Our stupid law says that you can’t just leave money in your will to your cat, in the same way supposedly ‘normal’ people leave money to their wives, husbands, mistresses, charitable organisations or, occasionally, children (hi, mum and dad, love you!).
But do not despair, cat lover. Where there is a will, there is a way (law pun!).
You are legally permitted to set up what is called a ‘trust’ (fuck, more legal terms sorry!), and have the ‘executor’ (stop it!) of your will put all your money and assets into that trust. You can then, through careful wording in your will, direct the person who you appoint to control the trust (called, crazily, the ‘trustee’) to spend that trust money in a particular way. Like tending to your cat’s every want and needs, of which it will have many. Greed is one of cats’ finer qualities.
You have to make sure, though, that the trustee you select is smart, also loves cats, and is prepared to honour your final wishes; whether those wishes be to apply your assets carefully for the long-term care and benefit of your cat, or whether they be to blow all your money in one hit on a golden litter box and diamond-dust kitty litter. So choose this person carefully. I’d love to do it, but I’m so busy, you know. Sorry.

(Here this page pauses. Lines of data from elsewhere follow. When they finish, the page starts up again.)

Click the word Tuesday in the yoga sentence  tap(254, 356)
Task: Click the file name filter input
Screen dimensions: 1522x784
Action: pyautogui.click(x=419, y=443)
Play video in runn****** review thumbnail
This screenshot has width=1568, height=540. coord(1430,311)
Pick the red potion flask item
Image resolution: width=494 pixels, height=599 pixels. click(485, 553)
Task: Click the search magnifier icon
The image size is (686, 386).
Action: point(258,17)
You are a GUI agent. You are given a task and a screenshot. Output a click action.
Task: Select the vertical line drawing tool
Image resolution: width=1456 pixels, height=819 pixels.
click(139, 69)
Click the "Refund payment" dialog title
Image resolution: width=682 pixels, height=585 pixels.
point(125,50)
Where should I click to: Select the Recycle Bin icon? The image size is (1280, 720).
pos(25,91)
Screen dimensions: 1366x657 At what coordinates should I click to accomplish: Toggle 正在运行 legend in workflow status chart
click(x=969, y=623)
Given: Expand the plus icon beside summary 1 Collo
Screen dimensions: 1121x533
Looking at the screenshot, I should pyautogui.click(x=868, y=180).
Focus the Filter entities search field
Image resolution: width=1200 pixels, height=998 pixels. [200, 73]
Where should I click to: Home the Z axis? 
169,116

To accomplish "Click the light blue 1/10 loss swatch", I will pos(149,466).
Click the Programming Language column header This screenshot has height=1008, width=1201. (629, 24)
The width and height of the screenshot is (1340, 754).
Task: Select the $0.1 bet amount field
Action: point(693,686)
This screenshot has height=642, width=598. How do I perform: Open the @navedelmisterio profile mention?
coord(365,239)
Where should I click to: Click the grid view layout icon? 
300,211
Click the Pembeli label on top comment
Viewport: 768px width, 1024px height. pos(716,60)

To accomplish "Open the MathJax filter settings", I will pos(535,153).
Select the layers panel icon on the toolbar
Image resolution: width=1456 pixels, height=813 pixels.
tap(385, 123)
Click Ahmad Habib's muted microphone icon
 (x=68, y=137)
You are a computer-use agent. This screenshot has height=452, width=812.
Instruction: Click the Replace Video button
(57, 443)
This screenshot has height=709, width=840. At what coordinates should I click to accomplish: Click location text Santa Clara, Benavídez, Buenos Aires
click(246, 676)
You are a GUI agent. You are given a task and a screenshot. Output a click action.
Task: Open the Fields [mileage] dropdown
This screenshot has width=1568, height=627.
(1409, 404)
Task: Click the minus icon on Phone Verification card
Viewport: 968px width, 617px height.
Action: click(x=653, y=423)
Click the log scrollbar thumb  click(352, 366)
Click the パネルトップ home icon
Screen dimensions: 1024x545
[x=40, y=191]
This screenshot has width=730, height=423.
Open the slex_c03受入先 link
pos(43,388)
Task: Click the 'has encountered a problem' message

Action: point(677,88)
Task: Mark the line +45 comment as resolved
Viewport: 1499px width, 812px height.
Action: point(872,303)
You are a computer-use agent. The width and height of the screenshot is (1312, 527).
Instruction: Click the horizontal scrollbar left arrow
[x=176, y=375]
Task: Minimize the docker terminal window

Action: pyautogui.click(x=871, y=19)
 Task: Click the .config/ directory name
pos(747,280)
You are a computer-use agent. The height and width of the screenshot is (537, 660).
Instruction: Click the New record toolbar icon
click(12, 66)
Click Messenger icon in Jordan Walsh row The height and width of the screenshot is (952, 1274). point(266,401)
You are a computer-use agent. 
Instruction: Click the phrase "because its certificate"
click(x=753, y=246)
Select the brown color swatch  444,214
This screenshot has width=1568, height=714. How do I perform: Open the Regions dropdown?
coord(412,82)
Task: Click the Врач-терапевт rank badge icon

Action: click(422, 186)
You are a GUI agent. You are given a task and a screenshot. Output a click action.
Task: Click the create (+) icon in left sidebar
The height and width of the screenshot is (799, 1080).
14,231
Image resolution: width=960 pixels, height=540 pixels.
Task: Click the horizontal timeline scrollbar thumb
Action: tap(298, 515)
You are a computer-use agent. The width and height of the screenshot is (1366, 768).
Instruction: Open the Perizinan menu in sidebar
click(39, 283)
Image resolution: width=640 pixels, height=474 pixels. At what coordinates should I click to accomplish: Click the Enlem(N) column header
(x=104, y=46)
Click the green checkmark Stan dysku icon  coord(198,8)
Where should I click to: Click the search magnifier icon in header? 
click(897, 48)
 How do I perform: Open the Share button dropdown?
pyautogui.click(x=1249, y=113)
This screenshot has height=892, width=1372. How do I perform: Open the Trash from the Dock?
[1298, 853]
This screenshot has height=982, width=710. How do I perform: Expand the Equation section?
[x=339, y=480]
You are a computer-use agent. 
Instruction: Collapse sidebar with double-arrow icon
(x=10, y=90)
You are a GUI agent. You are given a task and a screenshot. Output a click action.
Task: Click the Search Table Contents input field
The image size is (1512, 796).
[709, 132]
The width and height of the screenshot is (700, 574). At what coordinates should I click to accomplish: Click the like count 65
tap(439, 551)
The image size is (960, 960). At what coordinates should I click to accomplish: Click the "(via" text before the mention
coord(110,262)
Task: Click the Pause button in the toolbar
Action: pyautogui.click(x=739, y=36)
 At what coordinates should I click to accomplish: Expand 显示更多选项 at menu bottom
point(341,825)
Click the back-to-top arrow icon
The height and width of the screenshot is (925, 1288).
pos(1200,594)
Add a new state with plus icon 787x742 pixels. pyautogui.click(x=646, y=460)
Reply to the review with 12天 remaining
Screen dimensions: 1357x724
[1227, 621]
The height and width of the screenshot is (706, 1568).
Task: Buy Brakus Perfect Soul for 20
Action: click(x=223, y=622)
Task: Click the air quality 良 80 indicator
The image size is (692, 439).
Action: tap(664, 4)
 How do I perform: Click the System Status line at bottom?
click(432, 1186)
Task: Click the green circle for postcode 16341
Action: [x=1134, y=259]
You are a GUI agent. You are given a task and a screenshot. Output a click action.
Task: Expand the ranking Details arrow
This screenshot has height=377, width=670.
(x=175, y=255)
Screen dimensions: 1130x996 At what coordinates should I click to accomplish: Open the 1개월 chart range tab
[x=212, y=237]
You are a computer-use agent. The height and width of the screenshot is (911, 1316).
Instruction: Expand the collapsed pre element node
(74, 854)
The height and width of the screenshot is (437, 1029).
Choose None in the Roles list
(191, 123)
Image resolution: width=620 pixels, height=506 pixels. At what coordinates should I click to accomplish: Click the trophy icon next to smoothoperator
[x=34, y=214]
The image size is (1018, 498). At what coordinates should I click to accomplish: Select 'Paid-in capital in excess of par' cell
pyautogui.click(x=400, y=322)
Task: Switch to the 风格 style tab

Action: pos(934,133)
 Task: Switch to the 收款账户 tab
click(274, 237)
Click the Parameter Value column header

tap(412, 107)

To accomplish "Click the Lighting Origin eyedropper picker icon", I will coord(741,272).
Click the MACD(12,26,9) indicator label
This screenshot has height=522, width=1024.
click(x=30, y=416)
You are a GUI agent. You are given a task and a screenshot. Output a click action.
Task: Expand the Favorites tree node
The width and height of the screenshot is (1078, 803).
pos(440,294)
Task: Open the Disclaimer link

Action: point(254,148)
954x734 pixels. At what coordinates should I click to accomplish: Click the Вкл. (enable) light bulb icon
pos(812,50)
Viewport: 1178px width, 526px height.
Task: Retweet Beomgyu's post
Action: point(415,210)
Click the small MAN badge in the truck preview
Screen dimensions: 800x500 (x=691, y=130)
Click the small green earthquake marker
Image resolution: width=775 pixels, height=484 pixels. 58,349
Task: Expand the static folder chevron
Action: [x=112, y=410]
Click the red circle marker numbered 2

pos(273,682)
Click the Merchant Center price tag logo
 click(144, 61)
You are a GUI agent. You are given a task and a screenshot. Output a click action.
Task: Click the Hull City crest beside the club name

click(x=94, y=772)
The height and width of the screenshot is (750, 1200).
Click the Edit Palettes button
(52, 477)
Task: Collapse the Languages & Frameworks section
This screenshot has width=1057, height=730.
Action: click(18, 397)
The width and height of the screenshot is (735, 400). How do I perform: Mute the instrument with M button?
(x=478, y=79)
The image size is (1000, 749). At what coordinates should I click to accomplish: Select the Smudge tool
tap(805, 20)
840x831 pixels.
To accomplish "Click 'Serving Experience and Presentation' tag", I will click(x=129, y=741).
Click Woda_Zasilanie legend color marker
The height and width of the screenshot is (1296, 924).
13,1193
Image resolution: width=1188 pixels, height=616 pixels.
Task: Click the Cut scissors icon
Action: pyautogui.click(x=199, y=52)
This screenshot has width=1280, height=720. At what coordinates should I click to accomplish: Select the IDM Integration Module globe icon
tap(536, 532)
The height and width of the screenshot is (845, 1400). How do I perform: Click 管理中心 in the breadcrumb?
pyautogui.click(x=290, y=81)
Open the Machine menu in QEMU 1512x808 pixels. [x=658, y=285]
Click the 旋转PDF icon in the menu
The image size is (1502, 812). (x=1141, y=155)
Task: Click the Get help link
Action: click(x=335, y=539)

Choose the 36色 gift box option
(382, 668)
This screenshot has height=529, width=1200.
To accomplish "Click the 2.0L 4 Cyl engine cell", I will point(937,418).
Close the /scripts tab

Your cat is now properly taken care of, but we still have your pissed off family to deal with. To avoid any ongoing resentment between family members, and to stop them from challenging your will and creating all sorts of stress for your cat, my recommendation (not legal advice!) is to bring a cat into your life and then immediately resolve your family issues in the following order:
1. Leave everything to your cat through the cool trust structure I mentioned above.
2. Make sure the trustee you name in your will loves cats and is happy to run the trust you set up for the sole purpose of providing for your pussy.
3. Kill your cat-hating family.
4. Die happy.
This approach gives the best possible outcome for your cat, and the world will be a better place. You will be dead, and your family murdered, but that is a small price to pay for your cat’s enduring happiness.